• [AVAILABLE DATA]:
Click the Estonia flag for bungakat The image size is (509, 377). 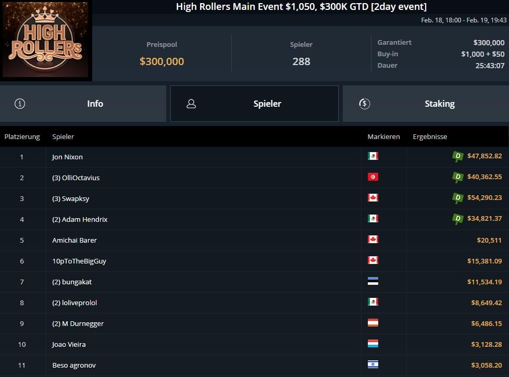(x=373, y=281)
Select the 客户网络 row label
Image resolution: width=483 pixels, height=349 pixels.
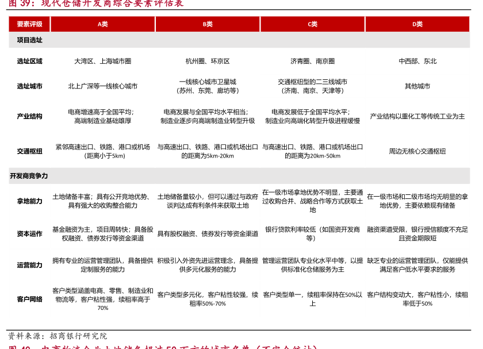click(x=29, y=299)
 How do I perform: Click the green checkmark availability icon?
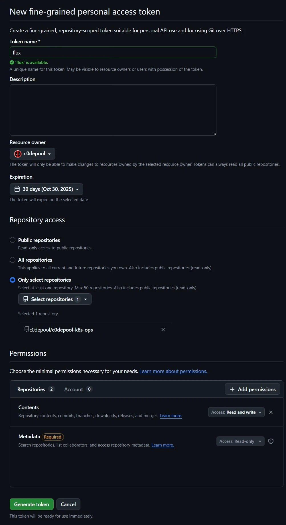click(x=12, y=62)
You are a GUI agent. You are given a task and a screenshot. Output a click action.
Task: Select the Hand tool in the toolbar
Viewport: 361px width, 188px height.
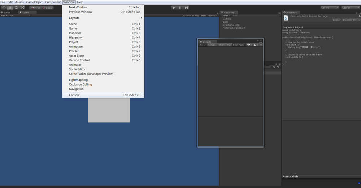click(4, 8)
* * *
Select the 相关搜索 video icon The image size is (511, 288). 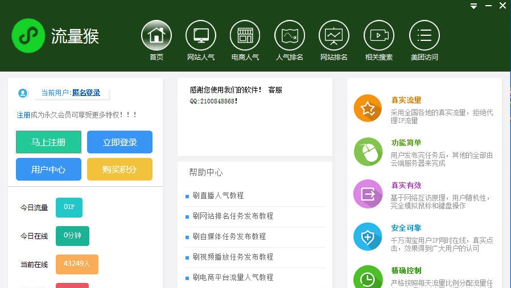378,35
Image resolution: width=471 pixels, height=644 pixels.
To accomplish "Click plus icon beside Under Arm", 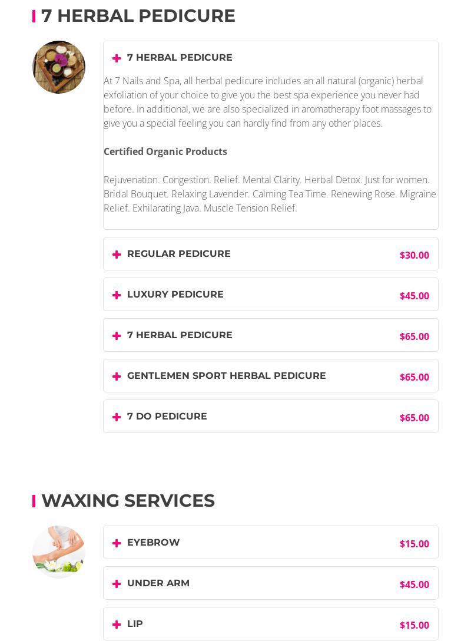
--
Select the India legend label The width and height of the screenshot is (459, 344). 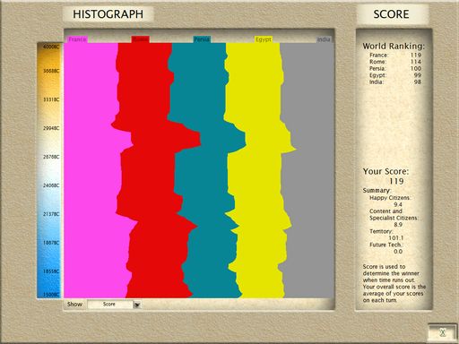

• [TASK BRIEF]:
Beginning at the line that has "Image resolution: width=483" and ending at the line that has "You are a GUI", restate the listing above word for word, pictures left out.

• [RESPONSE TO THIS TASK]:
Image resolution: width=483 pixels, height=349 pixels.
click(x=29, y=299)
 How do I perform: Click the green checkmark availability icon?
click(x=12, y=62)
You are a GUI agent. You are given a task and a screenshot. Output a click action.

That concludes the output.